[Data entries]
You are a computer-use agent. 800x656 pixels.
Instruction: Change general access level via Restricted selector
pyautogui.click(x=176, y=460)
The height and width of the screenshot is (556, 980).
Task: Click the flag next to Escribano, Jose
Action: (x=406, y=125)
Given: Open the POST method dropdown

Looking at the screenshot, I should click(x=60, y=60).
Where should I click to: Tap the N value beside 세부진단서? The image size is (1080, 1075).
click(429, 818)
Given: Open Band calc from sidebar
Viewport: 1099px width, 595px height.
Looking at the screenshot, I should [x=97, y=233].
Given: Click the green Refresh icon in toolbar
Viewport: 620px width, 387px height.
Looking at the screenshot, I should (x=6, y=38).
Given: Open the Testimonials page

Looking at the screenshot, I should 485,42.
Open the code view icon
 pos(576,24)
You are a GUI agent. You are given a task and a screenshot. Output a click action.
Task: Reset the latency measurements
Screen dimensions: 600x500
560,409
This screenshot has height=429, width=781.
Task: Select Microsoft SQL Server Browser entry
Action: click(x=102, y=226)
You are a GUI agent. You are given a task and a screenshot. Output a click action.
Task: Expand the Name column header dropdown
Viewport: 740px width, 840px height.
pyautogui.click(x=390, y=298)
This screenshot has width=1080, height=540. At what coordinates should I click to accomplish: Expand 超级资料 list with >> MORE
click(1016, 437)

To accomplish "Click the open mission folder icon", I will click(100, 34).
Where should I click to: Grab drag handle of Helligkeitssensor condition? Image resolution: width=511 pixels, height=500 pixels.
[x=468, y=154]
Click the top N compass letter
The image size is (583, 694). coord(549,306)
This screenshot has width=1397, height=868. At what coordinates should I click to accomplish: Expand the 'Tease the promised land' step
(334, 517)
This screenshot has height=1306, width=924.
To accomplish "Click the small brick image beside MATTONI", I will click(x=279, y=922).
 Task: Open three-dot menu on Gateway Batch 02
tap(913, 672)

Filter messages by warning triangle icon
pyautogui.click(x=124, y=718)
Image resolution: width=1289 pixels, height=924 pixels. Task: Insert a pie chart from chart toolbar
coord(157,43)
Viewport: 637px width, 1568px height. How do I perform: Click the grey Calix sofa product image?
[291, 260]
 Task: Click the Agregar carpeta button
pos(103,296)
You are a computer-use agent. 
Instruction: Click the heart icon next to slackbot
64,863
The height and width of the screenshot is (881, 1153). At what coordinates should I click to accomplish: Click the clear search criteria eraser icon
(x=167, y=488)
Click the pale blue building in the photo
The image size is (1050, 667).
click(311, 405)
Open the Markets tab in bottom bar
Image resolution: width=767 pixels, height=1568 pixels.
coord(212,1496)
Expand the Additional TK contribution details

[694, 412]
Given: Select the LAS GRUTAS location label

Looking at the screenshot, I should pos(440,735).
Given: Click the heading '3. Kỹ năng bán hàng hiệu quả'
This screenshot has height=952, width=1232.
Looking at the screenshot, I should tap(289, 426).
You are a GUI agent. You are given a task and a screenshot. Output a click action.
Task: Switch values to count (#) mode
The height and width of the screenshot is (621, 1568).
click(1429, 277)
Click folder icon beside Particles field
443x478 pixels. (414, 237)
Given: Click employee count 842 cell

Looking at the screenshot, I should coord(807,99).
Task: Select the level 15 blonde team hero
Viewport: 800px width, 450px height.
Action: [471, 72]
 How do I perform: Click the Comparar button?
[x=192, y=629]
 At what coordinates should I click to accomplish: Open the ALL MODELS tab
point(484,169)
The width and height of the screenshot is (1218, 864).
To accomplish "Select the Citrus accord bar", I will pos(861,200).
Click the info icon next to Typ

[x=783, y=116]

### WHAT IS REQUIRED
Look through the entries, and return every line that the word "will" appears in.

### WRITTEN SOLUTION
To accomplish "Click the open mission folder icon", I will click(100, 34).
To accomplish "Click the small brick image beside MATTONI", I will click(x=279, y=922).
To accomplish "Select the Citrus accord bar", I will pos(861,200).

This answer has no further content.